Estate agents encouraged to be vigilant against cyber crime

Estate agents

With the increase of remote working, IT systems have become more vulnerable and cyber-related crimes have been on the rise, according to the latest figures from the NFIB

Estate agents are being encouraged to be hyper vigilant and ensure they have procedures in place to protect their systems against cybercrime.

With the increase of remote working, IT systems have become more vulnerable and cyber-related crimes have been on the rise, according to the latest figures from the National Fraud Intelligence Bureau (NFIB).

The data reveals that between January and October 2021, around 24,000 cases of cybercrime were reported, which amount to reported losses of more than £11m. Cases range from incidents of hacking, computer viruses, malware and spyware.

Paul Offley, compliance officer at The Guild of Property Professionals, said: Cybercrime is more prevalent than ever before, and given the fact that agents have a considerable amount of sensitive data they hold, it is vital that all possible precautions are taken to avoid a potential incident.

If large corporations are vulnerable to being infiltrated, how much more susceptible are small businesses such as an independent agent, who may possibly have less robust cyber defences, he said.

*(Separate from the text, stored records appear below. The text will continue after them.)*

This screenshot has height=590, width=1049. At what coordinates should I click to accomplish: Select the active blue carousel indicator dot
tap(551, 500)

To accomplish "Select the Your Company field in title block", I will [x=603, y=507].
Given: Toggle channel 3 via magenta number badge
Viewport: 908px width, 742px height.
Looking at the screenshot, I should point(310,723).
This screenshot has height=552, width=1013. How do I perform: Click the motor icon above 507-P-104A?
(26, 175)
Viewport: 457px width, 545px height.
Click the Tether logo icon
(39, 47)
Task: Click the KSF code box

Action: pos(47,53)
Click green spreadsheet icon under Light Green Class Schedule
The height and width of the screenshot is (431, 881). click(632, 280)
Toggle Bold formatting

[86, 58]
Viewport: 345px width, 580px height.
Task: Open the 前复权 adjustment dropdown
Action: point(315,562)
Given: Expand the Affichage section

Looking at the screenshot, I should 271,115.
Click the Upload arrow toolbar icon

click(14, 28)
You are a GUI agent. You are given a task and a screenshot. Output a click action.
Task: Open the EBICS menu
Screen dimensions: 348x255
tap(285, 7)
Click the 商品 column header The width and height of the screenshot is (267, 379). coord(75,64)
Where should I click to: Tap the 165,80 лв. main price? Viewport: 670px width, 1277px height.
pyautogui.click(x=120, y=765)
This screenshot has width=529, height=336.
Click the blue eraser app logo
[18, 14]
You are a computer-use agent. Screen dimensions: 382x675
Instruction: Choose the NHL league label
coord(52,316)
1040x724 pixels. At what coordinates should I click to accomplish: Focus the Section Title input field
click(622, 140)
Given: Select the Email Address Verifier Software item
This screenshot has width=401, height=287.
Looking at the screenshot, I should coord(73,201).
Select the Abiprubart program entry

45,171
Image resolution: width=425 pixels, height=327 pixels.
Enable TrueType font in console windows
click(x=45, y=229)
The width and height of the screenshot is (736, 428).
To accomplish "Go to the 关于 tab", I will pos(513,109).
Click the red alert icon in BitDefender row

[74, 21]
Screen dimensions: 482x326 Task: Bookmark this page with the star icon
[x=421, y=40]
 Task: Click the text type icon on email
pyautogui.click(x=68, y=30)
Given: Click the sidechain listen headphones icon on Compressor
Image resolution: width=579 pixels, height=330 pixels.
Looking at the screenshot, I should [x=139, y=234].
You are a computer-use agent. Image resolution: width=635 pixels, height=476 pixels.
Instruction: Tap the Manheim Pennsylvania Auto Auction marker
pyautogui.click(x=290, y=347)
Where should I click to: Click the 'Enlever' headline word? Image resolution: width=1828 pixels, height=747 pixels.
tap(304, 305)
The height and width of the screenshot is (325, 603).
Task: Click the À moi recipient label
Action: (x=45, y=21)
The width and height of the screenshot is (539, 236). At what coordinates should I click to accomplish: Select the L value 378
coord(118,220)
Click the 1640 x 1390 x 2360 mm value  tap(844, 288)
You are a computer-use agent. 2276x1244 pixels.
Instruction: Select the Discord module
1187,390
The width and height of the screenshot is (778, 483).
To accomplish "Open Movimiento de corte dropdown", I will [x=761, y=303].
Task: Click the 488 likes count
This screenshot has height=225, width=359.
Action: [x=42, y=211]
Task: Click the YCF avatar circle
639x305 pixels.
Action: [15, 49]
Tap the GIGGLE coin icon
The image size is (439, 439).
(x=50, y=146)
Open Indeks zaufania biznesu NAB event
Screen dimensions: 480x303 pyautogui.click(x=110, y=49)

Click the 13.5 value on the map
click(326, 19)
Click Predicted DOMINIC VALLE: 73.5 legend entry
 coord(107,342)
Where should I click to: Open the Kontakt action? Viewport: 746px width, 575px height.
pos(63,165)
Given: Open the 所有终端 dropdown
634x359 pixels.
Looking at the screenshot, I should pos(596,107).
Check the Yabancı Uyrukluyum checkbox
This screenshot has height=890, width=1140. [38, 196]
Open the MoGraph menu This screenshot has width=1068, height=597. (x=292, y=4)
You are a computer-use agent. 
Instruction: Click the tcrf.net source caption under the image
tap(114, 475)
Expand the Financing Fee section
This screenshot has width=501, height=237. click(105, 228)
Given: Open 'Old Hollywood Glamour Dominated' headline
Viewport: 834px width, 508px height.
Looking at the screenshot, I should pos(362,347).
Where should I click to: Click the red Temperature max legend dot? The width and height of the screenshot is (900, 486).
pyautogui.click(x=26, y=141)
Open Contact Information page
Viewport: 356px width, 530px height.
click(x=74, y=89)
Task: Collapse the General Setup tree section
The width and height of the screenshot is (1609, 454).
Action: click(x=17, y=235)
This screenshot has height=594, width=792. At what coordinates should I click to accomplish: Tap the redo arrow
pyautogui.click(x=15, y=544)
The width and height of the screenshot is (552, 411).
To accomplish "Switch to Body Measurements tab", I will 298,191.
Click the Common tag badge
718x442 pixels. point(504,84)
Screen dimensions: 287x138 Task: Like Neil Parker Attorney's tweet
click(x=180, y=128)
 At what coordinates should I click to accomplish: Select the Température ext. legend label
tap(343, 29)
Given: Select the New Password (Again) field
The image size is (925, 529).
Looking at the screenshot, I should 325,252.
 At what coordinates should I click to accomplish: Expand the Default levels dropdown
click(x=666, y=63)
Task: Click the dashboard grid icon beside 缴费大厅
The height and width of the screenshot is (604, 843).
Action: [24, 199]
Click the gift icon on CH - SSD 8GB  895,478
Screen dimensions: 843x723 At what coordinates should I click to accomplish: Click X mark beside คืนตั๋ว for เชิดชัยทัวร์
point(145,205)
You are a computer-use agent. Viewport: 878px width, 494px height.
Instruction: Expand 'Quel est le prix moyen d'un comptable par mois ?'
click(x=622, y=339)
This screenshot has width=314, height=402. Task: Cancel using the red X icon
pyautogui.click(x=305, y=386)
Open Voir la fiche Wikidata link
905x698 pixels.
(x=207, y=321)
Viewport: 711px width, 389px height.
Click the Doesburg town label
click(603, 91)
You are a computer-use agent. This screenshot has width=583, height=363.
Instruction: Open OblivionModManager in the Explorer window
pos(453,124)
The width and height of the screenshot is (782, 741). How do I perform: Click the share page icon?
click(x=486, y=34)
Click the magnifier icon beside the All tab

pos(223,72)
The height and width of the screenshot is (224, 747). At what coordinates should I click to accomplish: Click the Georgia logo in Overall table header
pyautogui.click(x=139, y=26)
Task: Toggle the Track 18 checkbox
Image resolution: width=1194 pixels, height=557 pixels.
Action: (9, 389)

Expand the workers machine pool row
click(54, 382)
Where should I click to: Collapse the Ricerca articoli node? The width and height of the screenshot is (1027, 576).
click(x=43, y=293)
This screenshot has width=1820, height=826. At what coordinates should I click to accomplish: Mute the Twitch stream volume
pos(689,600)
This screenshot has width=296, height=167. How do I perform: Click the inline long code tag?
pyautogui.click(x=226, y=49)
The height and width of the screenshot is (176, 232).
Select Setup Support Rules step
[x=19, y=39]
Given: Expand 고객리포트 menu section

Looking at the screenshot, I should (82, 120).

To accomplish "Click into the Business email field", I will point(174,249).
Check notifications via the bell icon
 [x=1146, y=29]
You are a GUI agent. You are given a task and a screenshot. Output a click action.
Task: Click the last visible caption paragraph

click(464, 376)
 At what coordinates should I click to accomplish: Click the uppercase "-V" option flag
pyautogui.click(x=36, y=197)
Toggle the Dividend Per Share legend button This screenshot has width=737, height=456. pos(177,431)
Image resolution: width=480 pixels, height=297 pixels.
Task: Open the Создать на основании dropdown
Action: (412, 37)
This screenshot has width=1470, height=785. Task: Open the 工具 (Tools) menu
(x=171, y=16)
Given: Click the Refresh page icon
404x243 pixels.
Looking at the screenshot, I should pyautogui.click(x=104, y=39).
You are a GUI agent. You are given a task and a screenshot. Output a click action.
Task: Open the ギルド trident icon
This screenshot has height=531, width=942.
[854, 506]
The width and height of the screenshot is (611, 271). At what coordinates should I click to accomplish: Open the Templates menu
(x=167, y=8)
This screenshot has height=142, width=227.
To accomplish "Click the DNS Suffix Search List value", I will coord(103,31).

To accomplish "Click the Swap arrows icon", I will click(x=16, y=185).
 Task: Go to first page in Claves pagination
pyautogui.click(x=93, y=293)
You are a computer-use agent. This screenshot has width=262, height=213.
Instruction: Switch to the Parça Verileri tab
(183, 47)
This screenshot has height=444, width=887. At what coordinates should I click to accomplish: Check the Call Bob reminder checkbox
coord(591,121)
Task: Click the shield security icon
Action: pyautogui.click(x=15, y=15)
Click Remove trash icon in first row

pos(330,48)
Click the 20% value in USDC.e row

As a result of higher levels of cyber-criminal activity, there has been an increase in the cyber insurance premiums, along with insurers asking for more information and introducing more stringent risk management procedures, he said.

Offley adds that cyber liability is not typically included under professional indemnity insurance (PI) and should not be relied upon as an alternative to a standalone cyber liability policy covering first and third-party loss.

With the growing treat of cyber-attack, a greater reliance on technology, and the type of sensitive information agents hold, agents should consider adding cyber liability to their insurance programme if they do not already have it.

Offley continued: The majority of businesses will only consider cyber liability after they have experienced an incident, which is obviously too late. Given the high number of cyber related crimes we have seen in the UK over the past year, it is advisable to rather be proactive and have a comprehensive cyber liability policy in place before an incident occurs.

He said:

It is a small price to pay for the reassurance of having support when you need it in a worst-case scenario.